*** Task material ***

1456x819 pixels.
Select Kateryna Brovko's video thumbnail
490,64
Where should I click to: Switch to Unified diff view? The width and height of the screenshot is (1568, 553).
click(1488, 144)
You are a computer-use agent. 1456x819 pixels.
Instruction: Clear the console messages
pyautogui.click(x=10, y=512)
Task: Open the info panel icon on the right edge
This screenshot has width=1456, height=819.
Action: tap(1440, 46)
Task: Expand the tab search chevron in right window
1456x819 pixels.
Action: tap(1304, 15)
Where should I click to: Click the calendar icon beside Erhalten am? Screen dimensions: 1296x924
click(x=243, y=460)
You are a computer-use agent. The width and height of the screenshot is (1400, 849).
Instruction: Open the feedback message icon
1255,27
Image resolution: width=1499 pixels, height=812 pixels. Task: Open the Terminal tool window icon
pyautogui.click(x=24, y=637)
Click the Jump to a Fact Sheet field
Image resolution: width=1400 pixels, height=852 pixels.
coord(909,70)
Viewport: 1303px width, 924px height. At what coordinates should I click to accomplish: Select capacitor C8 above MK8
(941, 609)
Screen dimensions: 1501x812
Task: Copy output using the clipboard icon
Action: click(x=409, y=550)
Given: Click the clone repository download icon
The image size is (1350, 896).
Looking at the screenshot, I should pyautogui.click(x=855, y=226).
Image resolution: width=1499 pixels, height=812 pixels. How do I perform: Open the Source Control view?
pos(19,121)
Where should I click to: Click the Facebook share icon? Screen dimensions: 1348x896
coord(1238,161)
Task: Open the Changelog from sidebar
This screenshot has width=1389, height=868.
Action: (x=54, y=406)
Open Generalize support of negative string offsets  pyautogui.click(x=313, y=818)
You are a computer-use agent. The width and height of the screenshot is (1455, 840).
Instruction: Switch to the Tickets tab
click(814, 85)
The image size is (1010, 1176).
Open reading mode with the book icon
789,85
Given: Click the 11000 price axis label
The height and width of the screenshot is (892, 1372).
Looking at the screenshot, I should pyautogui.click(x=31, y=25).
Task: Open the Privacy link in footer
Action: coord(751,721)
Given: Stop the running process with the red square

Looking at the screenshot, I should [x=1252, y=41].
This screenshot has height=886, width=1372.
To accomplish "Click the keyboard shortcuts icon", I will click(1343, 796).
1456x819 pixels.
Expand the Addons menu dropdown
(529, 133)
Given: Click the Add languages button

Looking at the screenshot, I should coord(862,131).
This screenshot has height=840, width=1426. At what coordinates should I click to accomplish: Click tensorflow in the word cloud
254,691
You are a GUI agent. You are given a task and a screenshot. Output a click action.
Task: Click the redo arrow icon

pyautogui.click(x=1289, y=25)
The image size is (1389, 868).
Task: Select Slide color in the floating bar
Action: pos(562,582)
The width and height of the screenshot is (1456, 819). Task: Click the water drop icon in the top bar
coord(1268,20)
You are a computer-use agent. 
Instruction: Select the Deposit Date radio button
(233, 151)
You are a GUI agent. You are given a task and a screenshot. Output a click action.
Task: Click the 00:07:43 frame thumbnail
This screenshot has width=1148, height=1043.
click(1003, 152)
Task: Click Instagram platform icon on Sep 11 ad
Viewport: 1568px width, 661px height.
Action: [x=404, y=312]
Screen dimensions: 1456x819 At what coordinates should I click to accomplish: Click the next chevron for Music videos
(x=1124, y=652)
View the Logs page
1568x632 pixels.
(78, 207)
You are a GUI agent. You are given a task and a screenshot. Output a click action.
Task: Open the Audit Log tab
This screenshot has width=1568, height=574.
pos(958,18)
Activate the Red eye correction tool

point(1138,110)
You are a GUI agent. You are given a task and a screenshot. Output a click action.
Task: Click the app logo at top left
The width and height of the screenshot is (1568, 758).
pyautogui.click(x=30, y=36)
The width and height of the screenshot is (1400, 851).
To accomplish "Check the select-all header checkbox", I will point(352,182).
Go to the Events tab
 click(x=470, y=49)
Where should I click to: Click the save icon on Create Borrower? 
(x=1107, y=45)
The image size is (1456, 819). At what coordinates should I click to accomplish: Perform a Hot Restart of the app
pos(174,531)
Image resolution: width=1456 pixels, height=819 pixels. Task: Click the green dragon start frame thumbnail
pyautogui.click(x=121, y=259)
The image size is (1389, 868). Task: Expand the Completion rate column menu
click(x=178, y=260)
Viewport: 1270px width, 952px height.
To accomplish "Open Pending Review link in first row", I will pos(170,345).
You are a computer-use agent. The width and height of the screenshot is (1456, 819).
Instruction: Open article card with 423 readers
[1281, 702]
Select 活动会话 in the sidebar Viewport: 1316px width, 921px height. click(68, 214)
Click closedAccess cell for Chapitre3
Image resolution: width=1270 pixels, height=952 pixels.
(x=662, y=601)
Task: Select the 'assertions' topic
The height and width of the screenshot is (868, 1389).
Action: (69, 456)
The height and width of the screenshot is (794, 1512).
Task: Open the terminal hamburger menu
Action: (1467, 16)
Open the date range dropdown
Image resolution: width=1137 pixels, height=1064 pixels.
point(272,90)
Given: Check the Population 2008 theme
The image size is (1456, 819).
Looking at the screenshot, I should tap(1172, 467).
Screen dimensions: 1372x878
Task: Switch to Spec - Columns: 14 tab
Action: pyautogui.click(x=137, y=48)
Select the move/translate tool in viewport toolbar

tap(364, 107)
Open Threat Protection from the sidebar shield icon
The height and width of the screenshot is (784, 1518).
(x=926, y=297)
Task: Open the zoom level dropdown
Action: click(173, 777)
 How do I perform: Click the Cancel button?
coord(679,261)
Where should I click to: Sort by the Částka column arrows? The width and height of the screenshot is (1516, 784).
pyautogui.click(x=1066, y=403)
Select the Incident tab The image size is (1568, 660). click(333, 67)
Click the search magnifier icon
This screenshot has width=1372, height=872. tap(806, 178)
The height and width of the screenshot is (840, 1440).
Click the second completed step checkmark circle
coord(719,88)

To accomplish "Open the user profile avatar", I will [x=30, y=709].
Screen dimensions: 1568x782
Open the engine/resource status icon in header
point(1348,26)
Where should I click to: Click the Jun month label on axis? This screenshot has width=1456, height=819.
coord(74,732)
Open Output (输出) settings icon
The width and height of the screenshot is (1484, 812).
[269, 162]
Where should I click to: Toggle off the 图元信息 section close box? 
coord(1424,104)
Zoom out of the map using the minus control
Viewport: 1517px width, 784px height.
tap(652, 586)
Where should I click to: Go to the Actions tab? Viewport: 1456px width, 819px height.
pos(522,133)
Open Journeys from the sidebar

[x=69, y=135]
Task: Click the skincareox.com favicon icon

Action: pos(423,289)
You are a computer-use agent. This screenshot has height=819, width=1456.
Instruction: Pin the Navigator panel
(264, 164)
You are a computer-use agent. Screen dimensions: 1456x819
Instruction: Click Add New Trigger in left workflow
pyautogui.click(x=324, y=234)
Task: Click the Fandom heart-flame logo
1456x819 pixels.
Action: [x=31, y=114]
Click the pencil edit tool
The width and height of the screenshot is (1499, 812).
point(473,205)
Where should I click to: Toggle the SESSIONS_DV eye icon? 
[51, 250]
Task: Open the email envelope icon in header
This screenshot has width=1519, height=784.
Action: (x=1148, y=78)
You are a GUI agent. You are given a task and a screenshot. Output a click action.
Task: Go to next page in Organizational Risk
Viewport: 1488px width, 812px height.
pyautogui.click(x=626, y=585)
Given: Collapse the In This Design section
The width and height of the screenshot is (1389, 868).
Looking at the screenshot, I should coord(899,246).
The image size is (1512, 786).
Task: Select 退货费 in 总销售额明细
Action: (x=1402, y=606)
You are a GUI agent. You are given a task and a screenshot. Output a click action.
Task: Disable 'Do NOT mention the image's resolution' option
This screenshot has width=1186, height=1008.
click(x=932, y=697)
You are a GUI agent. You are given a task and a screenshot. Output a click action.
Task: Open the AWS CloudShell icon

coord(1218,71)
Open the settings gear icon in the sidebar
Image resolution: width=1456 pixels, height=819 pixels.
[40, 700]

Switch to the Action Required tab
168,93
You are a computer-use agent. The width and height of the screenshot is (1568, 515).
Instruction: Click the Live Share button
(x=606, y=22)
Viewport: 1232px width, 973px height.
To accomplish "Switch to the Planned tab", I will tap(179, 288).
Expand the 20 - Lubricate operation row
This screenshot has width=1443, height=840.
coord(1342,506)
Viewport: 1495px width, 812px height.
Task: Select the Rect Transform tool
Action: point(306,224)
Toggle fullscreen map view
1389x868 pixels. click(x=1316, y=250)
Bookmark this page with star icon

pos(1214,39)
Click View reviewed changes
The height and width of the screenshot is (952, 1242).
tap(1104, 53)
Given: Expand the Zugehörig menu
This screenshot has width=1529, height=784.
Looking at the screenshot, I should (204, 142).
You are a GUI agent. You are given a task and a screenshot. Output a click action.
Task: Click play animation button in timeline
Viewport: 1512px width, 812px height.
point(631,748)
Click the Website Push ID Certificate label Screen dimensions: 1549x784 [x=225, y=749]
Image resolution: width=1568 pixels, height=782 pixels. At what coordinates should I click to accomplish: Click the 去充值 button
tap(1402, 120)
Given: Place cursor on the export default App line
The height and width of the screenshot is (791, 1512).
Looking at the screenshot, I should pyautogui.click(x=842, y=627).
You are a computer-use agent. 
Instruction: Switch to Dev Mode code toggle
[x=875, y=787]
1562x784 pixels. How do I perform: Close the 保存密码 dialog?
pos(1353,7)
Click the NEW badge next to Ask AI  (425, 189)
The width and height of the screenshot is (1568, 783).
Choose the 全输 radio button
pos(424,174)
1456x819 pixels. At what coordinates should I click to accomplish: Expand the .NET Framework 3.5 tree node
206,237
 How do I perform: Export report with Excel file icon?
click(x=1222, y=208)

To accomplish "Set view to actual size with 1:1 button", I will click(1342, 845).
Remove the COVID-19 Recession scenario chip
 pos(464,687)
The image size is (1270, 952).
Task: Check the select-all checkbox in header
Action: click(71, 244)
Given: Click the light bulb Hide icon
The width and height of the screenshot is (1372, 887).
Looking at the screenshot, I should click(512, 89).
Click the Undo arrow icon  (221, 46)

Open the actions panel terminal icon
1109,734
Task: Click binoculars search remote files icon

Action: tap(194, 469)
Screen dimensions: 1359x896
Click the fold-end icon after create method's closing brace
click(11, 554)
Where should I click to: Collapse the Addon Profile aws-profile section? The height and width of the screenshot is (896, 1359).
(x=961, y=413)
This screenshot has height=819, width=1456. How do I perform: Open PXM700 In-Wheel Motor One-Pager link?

***

§ **Goal of the exercise**:
Print again the lines of the entries above that fall between the line holding "Instruction: Click the Live Share button" and the line holding "Given: Expand the Zugehörig menu", inclusive, exactly as they stand.

§ **Answer to this task**:
Instruction: Click the Live Share button
(x=606, y=22)
Viewport: 1232px width, 973px height.
To accomplish "Switch to the Planned tab", I will tap(179, 288).
Expand the 20 - Lubricate operation row
This screenshot has width=1443, height=840.
coord(1342,506)
Viewport: 1495px width, 812px height.
Task: Select the Rect Transform tool
Action: point(306,224)
Toggle fullscreen map view
1389x868 pixels. click(x=1316, y=250)
Bookmark this page with star icon

pos(1214,39)
Click View reviewed changes
The height and width of the screenshot is (952, 1242).
tap(1104, 53)
Given: Expand the Zugehörig menu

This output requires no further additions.